Lakshmi Bera, India
One week after Cyclone Aila flattened Lakshmi Bera's mud, bamboo and thatched grass house in May, a Copenhagen Consensus researcher found her family of five under the open sky. Their only protection was a plastic tarp.
"We have been living on a bowl of rice for the past few days", said 35-year-old Lakshmi Bera. "The food that we had stocked up was lost. Whatever water we are getting we are sharing with our cattle, since the animals too are suffering. The only clothes we have left are the ones we are wearing."
After the cyclone ravaged parts of India and Bangladesh, a Greenpeace spokesperson announced that the disaster should be used to teach politicians a lesson. "India must continue to pressure the industrialized world to make deep and urgent cuts in greenhouse gas emissions."
Greenpeace was following a script. In 2005, Sierra Club Executive Director Carl Pope told members of his organization they should "[r]ide the wave of public concern created over extreme weather."
In Gangapur village in the Sundarbans, India, Lakshmi had more immediate fears than carbon. "If we don't have a house, food and water, how can we think about these things?" she asked.
Lakshmi needed 25,000 Indian rupees to rebuild and dreamed of being able to afford a concrete house that would not wash away. She wanted the Indian government to improve the mud embankments—last substantially worked on in the 1970s—that were supposed to protect her home.
She also was angry that the early-warning system failed. "Had we known the storm would come," she said, "we could have at least moved some of our belongings elsewhere."
While it is impossible to link a single weather event to global warming, scientists warn that tropical storms like Cyclone Aila could become more severe. The global cost of climate-related disaster has increased relentlessly over the past half-century. The cause is not global warming, however. Rather it is rising concentrations of people and infrastructure along coastlines.
Roger A. Pielke Jr. noted in a 2005 paper for Environmental Science and Policy that if everything else stays the same but we halt global warming, there would still be a 500% increase in hurricane damage in 50 years time. If global warming continues but we halt the number of people moving into harms' way, the increase in hurricane damage would be less than 10%. If the entire world had signed up to the Kyoto Protocol, and its binding restrictions were to last all the way until 2050, the predicted reduction in global warming could cut hurricane damage by half a percentage point.
By following the advice of hurricane victims like Lakshmi, however, we could achieve a lot more. Better evacuation plans, community education, and the distribution of relief would reduce the amount of suffering caused by severe storms.

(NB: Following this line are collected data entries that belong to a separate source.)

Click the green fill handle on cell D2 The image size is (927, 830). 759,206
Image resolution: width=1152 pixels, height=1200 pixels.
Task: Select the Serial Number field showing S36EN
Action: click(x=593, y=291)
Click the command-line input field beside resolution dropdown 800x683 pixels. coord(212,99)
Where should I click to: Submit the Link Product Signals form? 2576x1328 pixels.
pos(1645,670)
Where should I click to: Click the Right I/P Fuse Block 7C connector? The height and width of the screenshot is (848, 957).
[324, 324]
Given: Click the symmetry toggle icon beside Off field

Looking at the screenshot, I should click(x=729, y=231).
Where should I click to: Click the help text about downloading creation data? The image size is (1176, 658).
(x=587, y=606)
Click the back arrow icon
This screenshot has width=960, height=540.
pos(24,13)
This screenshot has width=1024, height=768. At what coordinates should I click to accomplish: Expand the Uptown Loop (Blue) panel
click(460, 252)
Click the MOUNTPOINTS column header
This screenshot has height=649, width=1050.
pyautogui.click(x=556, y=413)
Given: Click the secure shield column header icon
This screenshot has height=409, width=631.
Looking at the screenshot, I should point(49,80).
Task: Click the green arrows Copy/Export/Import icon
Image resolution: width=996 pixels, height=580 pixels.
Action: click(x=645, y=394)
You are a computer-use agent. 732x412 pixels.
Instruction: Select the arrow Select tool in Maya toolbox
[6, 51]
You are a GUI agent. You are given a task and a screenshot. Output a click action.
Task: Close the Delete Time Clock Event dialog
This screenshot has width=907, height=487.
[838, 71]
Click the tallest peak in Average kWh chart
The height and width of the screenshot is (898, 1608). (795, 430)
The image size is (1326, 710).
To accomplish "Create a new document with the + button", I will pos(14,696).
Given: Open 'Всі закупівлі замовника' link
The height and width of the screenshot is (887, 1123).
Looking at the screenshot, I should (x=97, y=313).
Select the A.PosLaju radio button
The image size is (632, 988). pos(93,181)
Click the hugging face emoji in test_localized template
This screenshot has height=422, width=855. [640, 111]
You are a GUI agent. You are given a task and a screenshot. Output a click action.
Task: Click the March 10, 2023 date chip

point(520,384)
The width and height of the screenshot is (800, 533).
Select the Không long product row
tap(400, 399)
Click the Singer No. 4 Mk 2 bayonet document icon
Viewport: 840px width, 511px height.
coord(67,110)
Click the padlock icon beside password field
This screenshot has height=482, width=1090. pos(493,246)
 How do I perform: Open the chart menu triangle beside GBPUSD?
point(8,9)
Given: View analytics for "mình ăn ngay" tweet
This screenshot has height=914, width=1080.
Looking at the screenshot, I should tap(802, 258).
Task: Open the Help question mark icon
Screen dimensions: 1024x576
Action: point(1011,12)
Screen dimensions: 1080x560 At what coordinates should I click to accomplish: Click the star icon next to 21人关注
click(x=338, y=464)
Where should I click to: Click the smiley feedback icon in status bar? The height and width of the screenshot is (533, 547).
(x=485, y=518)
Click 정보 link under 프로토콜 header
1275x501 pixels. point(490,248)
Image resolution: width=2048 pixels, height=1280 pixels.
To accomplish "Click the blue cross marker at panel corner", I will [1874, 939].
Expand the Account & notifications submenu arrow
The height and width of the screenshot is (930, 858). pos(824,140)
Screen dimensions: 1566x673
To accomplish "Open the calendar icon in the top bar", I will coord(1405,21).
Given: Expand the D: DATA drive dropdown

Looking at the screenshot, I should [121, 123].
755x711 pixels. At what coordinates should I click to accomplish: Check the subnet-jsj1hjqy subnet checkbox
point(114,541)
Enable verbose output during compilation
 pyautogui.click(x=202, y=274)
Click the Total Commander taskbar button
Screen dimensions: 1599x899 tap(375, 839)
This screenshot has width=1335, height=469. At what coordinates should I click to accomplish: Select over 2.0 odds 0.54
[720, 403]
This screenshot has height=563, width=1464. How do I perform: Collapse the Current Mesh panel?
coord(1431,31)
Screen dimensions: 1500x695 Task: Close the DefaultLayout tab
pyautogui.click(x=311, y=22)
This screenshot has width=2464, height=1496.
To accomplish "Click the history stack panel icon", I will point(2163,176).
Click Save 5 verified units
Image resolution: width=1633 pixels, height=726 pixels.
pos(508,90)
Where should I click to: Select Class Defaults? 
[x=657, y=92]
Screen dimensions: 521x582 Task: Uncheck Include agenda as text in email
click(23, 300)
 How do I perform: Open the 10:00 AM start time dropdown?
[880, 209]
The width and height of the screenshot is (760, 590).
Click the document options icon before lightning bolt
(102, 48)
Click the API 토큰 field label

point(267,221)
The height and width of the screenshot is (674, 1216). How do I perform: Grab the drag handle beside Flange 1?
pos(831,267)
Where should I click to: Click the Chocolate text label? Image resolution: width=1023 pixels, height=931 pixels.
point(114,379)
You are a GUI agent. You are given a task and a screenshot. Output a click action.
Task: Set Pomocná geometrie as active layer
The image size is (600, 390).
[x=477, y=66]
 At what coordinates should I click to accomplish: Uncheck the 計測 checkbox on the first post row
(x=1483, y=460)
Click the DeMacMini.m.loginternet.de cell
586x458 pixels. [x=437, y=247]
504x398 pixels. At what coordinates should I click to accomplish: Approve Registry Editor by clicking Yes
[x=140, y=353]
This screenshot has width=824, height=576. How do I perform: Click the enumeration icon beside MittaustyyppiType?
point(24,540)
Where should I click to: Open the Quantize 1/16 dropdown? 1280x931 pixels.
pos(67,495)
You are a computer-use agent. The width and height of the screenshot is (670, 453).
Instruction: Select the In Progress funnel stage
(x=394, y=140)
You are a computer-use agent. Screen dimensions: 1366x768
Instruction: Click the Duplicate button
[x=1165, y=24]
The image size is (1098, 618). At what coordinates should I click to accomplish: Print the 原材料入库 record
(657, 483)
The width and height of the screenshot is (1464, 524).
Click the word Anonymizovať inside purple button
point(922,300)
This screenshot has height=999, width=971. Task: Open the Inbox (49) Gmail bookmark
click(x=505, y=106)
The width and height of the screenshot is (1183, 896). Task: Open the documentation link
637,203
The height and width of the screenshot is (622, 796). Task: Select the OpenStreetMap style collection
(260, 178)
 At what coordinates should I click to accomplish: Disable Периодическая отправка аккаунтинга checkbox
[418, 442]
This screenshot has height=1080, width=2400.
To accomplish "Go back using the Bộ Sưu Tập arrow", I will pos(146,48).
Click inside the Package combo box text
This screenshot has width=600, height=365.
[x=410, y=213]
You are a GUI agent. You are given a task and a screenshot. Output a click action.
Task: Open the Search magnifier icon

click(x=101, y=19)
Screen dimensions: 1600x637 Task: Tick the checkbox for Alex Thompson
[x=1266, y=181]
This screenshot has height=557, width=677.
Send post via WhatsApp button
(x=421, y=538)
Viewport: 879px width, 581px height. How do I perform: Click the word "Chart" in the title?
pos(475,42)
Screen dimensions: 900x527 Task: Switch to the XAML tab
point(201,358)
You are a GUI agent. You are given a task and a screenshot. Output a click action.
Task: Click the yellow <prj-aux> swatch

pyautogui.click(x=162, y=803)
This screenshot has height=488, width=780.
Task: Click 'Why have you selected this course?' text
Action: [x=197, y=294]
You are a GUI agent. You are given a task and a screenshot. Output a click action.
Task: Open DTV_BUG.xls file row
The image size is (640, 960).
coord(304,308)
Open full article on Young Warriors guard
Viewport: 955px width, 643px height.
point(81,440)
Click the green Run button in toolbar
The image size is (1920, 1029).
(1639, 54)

Regulating vulnerable land and not offering state-subsidized, low-cost insurance that encourages people to settle in high-risk areas would reduce the number of people hit by hurricanes. Better building codes, upgraded dikes and levees, and improved warning systems would also reduce storm damage. Protecting wetlands and beaches that act as natural seawalls would also help.
These measures are much cheaper than carbon cuts and could dramatically cut the losses due to storm damage that are sure to come. They would also save a huge amount of heartache and suffering—and at lower cost.
Rather than riding a wave of concern about big storms, we would do better to follow the advice of those, who like Lakshmi, have to live with the consequences of our actions.